CS 194-26 Fall 2020, Project 4: Facial Keypoint Detection with Neural Networks

By: Vincent Lyau

Part 1: Nose Tip Detection

Included below are some of the sampled images after I completed the dataloading task. The green dot represents the nose annotation taken from the annotation files. This task was pretty straightforward; the only minor thing I had to do was convert some of the data into tensors for making sure things worked later on.

Below here are the loss curves. An interesting thing here is that running my code does not produce deterministic results; this is likely because within the Adam update rule, there is an element of randomness. This intrinsically makes sense to me, the same way the most basic stochastic gradient descent method uses randomness to help with problems that arise from deterministically modifying the weights with the gradient. Additionally, you can observe that at a certain epoch, the training loss decreases and yet the validation loss increases. While there is some degree of randomness involved, this indicated to me that some overfitting occurred. In fact, during my hyperparameter tuning, I had encountered the problem of overfitting a lot until I adjusted learning rate and the depth and width of the hidden layers. Having too many weights with the relatively simple problem of identifying the nose actually hurt the performance because of overfitting. Likewise, having a learning rate that was too high also caused the model to overfit too rapidly. Ideally, I would have some way of determining the ideal number of epochs. I ultimately settled upon 15 epochs through trial and error.

After training the network, here are some example outputs.

When the model does well, it can predict very accurately: for the first two images, the prediction is almost perfectly where the annotation is. For the latter two, however, this is not the case. As mentioned on Piazza and through my own observation, the more offset a face is from the default, forward facing and centered pose, the more likely the prediction is of poor quality. I suspect that the low number of training samples we are working with are causing some degree of overfitting (which is backed by my observations in the prior portion). While the data technically contains plenty of images of people looking to the side, the mean gravitates to the center and the network ends up very inclined to place the dot in the center of the image regardless of whether the face is oriented in that direction. That isn't to say the model did not accurate place predictions for all faces not centered; however, it simply did a lot better on the centered, forward facing images.

Part 2: Full Facial Keypoints Detection

Included below are some of the sampled images after I completed the dataloading task. The green dots represent the keypoint annotations taken from the annotation files. Again, this task was pretty straightforward; the only minor thing I had to do was convert some of the data into tensors for making sure things worked later on.

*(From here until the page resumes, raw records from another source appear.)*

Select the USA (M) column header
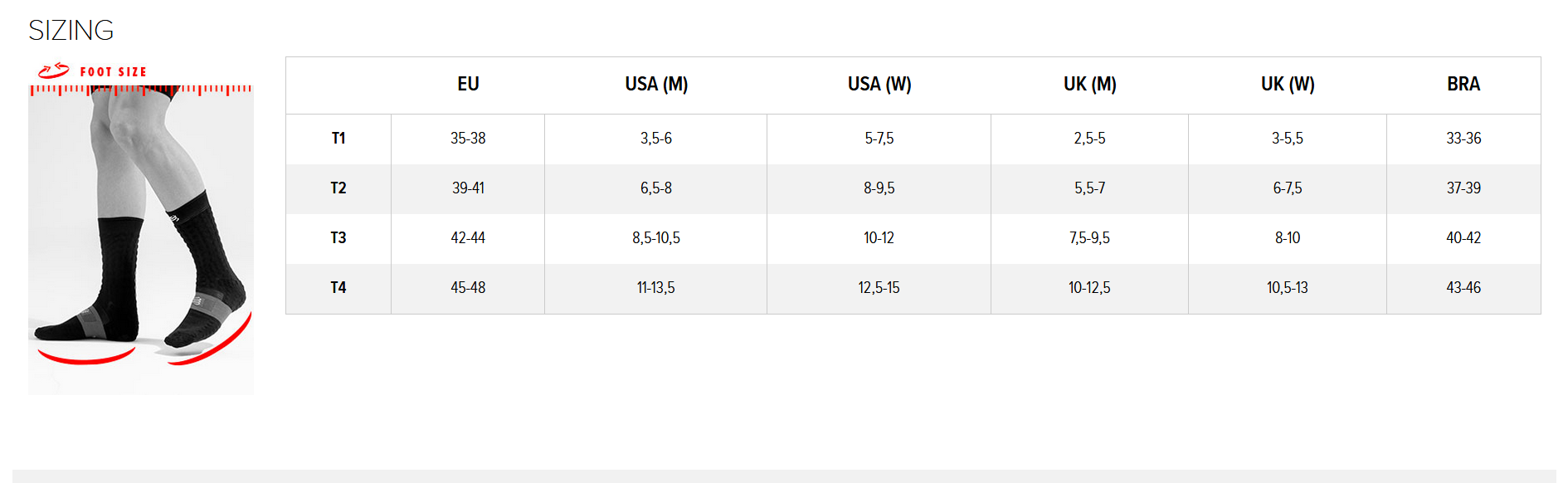This screenshot has height=483, width=1568. click(x=656, y=85)
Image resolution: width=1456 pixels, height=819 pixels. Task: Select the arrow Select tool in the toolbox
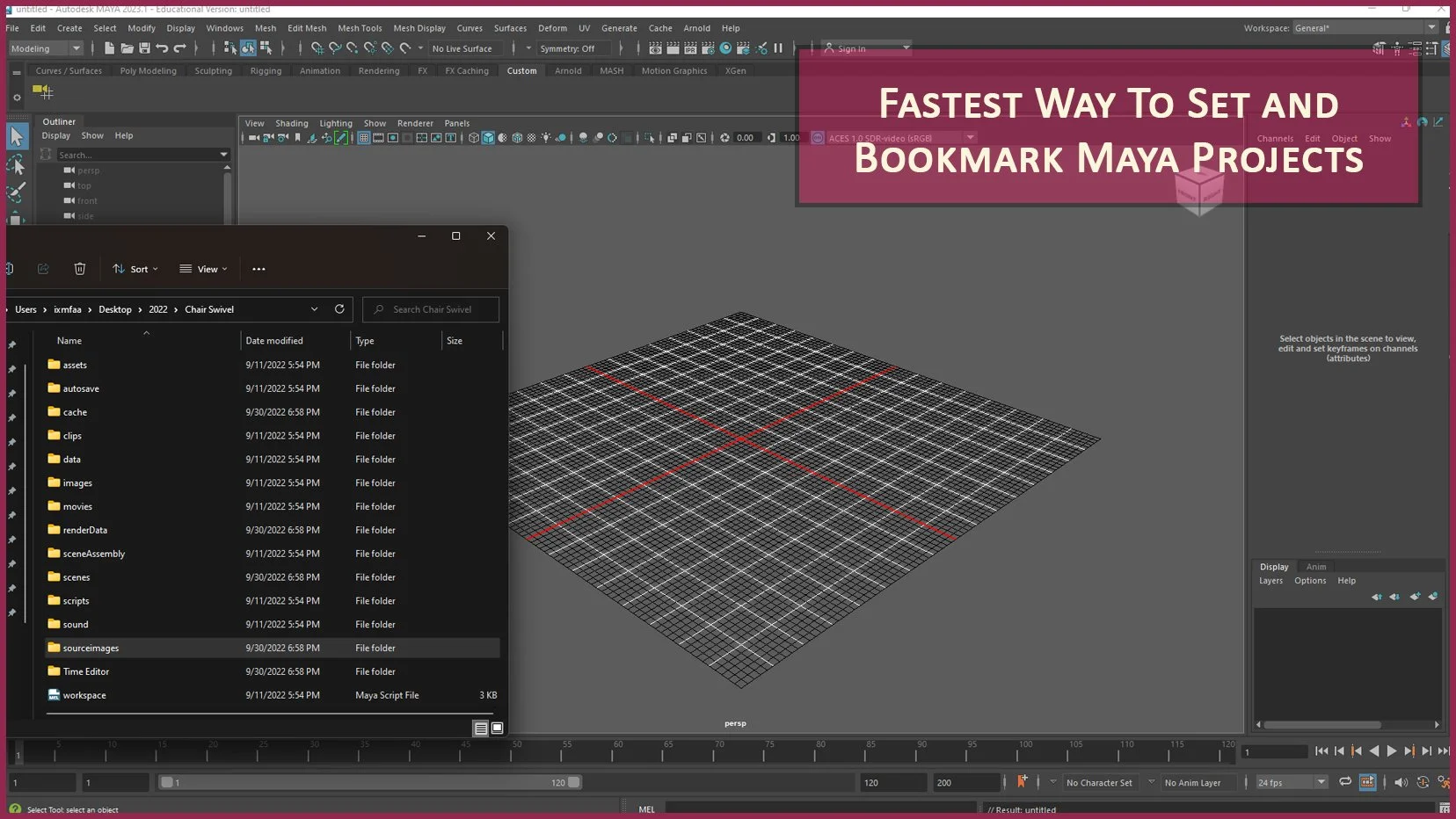(x=17, y=136)
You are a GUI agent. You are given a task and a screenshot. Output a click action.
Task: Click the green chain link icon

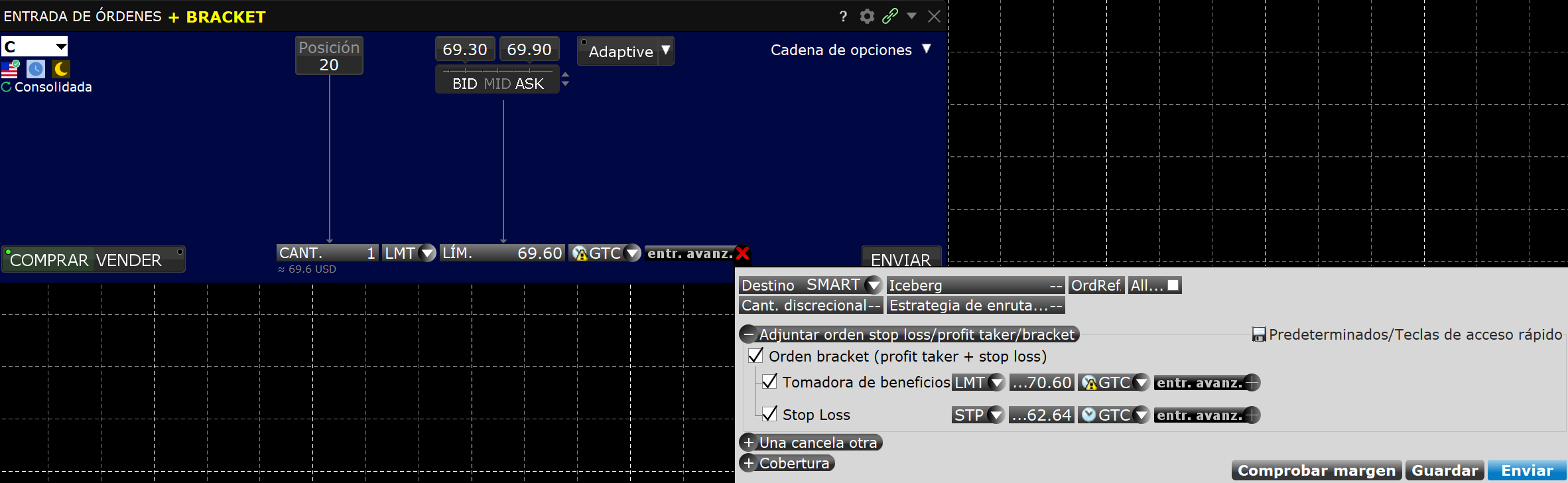890,17
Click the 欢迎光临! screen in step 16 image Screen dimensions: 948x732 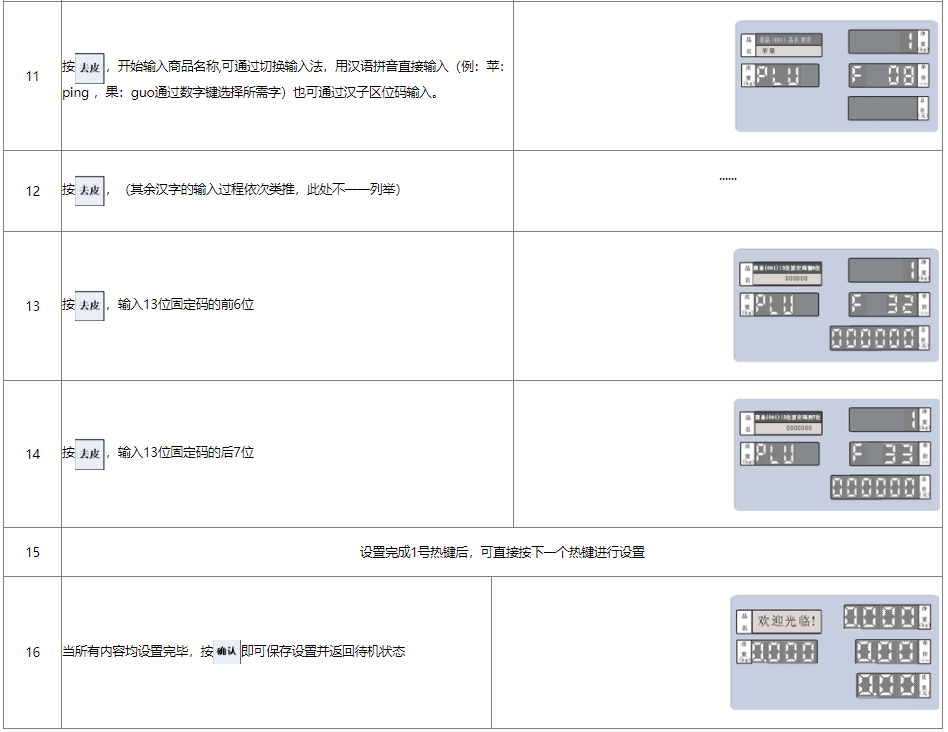tap(789, 622)
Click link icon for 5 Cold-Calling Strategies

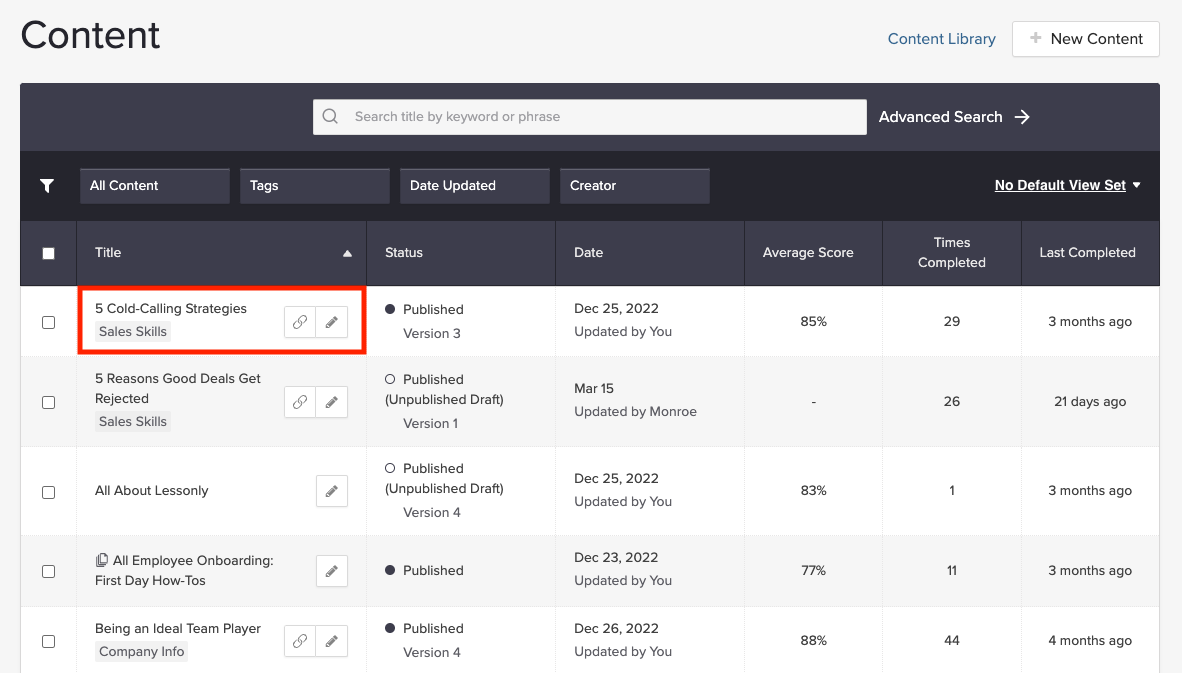(x=300, y=322)
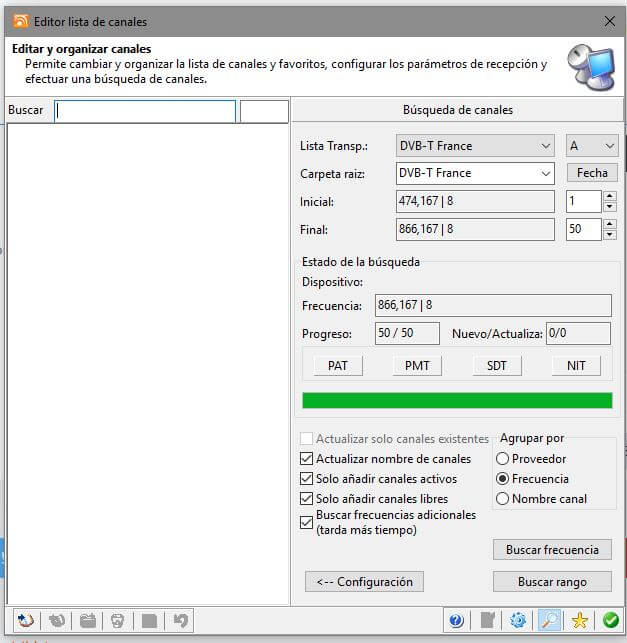This screenshot has height=643, width=627.
Task: Click the yellow star favorites icon
Action: (x=578, y=620)
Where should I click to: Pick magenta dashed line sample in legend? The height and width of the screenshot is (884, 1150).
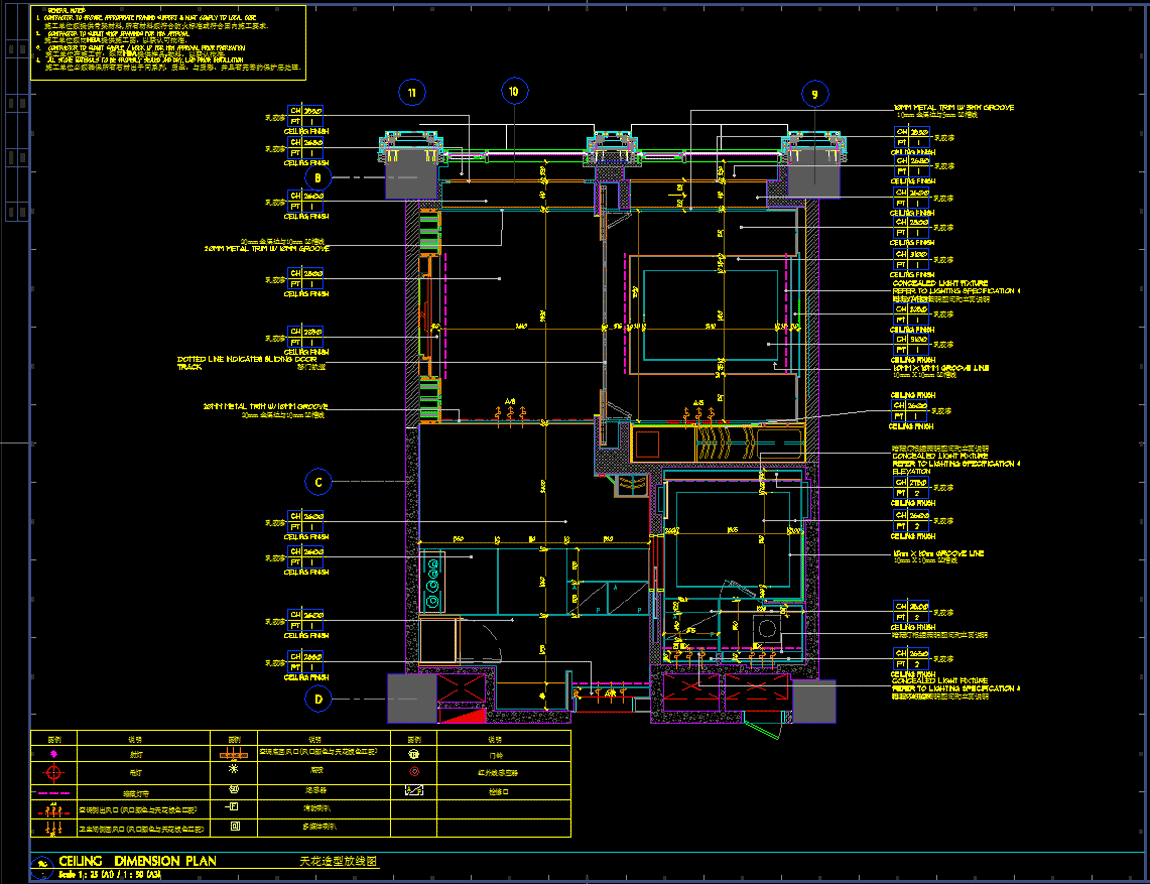[54, 792]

Below are the loss curves. This time around, there is more variation than in the nose keypoint scenario. The problem is more complicated, and the images used are significantly higher resolution. Some trends still apply: the training loss starts very high, and then decreases rapidly before gradually tapering off (although it continues to decrease with every epoch, as expected). The validation loss decreases as well, but only to a certain extent: the training loss becomes noticably lower than the validation loss for many of the epochs. The problem implied here is that there is some degree of overfitting and that there aren't enough training samples. I attempted various techniques to address this problem, including attempting the data augmentation strategy suggested by the project spec. However, I found many of them were unable to help with the problem here. I also observed that the number of epochs and the learning rate could affect things, but I will explain that below in the explanation of my hyperparameters.

Here are my hyperparameters:

5 Convolutional Layers followed by 2 Fully Connected Layers

Conv1: In: 1, Out: 8, Kernel Size: 5

Conv2: In: 8, Out: 12, Kernel Size: 5

Conv3: In: 12, Out: 16, Kernel Size: 3

Conv4: In: 16, Out: 20, Kernel Size: 3

Conv5: In: 20, Out: 24, Kernel Size: 3

FC1: In: 360, Out: 200

FC2: In: 200, Out: 116

Epochs: 30, Learning Rate: 0.00075

Moreover, I added a dropout after every layer to help with overfitting problems. Each node was given a 25% chance of being excluded.

Many of these parameters were chosen through trial and error, but here were some guiding principles I had. I generally wanted to avoid an overly wide or deep network, as I saw that frequently led to rapid overfitting. I additionally added the dropout layer because I saw it improved the performance on the validation set (although mildly worsened performance on the training set). The number of epochs and the learning rate took a very long time to adjust. A learning rate too low caused poor accuracy on the training set and the validation set, while a learning rate too high caused overfitting problems. Likewise, having too few epochs did not give the model enough time, and having too many was redundant and contributed to overfitting.

After training the network, here are some example outputs.

As you can see, some of the faces (the left two) are fitted reasonably well. The predictions are all close to the annotations. On the other hand, we run into the exact same problem as from part 1: faces not centered and not forward facing caused a lot of problems for our model.

Here are the learned filters.

Part 3: Train With Larger Dataset

I unfortunately was unable to complete this portion.